The MASM Forum

Projects => MASM32 => Topic started by: prino on October 31, 2020, 11:58:41 PM

Title: Problem with BMBinSearch
Post by: prino on October 31, 2020, 11:58:41 PM
I'm using this code in a Virtual Pascal program, unaltered, except for

- adding an initial '@' to the labels,
- changing the two @F/@@ pairs into @F1 & @F2,
- doing a rep stosd for 257 elements of the shift_table below

and just cannot get it to work, but only for some strings. My code?

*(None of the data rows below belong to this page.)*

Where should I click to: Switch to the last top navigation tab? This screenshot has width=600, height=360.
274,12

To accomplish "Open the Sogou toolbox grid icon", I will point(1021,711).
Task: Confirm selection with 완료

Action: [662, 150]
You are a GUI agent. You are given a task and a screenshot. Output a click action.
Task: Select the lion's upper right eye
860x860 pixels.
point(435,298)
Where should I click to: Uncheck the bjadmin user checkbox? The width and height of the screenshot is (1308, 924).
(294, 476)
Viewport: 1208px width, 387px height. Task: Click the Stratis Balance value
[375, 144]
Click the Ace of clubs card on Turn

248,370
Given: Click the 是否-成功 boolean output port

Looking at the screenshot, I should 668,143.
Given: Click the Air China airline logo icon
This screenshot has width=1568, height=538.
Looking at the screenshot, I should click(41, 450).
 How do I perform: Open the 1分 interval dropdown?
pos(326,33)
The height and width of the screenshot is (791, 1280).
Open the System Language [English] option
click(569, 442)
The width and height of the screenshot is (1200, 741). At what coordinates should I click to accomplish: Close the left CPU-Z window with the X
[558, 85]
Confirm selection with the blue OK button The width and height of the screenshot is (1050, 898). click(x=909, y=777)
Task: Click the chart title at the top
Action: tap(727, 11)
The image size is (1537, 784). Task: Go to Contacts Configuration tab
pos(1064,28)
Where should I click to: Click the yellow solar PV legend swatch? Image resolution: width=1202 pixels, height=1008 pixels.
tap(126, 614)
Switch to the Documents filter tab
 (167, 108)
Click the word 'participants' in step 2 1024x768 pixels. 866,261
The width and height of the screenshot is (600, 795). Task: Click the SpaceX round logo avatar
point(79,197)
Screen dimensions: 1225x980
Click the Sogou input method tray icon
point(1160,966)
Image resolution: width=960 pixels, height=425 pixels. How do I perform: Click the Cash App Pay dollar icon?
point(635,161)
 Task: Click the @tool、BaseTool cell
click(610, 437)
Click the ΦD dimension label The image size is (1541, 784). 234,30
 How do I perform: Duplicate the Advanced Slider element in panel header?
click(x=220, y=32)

function BMBinSearch(startpos: longint;
            lpsource: pointer;
            srcLngth: longint;
            lpSubStr: pointer;
            subLngth: longint): longint; assembler; {&uses ebx,esi,edi} {&frame+}

var cval       : longint;
var shift_table: array [0..256] of longint;

asm
code from BMBinSearch
end;

const _bigbuf  = 16777216;  {Use big buffers - less I/O                }

var ifile: file;

var ibuf : pointer;
var i    : longint;
var r    : longint;

const srch: string ='{Z+';

begin
  getmem(ibuf, _bigbuf);

  assign(ifile, 'd:\01-lift\01-data\lift.dat');   // File in liftdat.rar @ https://goo.gl/ZN3XAB
  reset(ifile, 1);

  blockread(ifile, ibuf^, _bigbuf, r);
  close(ifile);

  i:= BMBinSearch(0, ibuf, r, @srch[1], length(srch));
asm int 3;end;
end.

And it basically refuses to find the '{Z+' string, pointing me to a '{Z-' one, and a '{Z-' one somewhere in the middle of the file - it contains many of them...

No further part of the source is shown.